The thing to bear in mind is that haggling can cost the seller money even if no sale is made.
Let’s take a shop selling computers and washing machines and TVs and so on. Let’s say the margin is 5%, so on a $500 item, the profit is $25.
Let us further suppose that the salesperson is getting paid $20 an hour (yes, that’s more or less the going rate in Australia).
In our example, someone has come into the store to purchase a new TV. They ask the salesperson for information about the various TVs in store, and spend about 15 minutes evaluating products, benefits, features, and so on.
At this point, the customer has found a TV they like, which is priced at $500. The customer knows that the store can offer deals, and the salesperson knows the maximum discount he can personally authorise is 2.5%. The customer, feeling that $12.50 off a $500 item isn’t a “deal” at all, counter offers with a $400 offer, which the salesperson rejects as it’s way below their cost price.
To cut out the tedious middle part of this example, the salesperson and the customer go back and forth for about another 15 minutes, with the salesperson having to take the customer’s more realistic offers to his manager, who is busy doing manager stuff elsewhere.
Alas, no agreement can be reached, and the customer leaves to re-evaluate their budget (or find a store which will meet their price).
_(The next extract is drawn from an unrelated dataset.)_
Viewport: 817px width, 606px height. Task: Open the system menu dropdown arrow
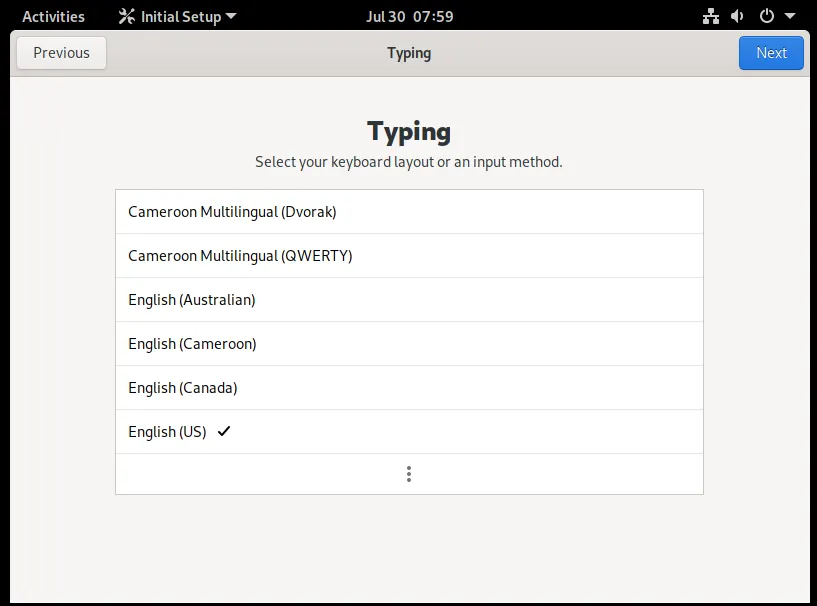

But that salesperson has been with a single customer for 30 minutes, which means the profit from the sale of the TV is down to $15 (as it’s taken $10 worth of the salesperson’s time to haggle over the TV with the customer), assuming the next person through the door says “That TV is perfect, I’ll take it!” without discussing the price.
Obviously that’s an off-the-cuff example, but the point is that it does take time to haggle and negotiate and the end result is that the store will have to find a way of increasing their margin on products (which explains the push for extended warranties, accessories, and so on with purchases), or charge more for it in the first place, or “Mark up to mark down” (where you have an inflated asking price but can suddenly bring the price down to something a lot cheaper to give the appearance of offering a deal when it’s not really).
As I’ve said before, the difference between working somewhere where “discussing the price” was an accepted way of doing business, and somewhere that the price is cast in solid dolomite, is just amazing. The latter environment is far less stressful and tiring (for staff and customers), and it’s definitely my preferred way of operating.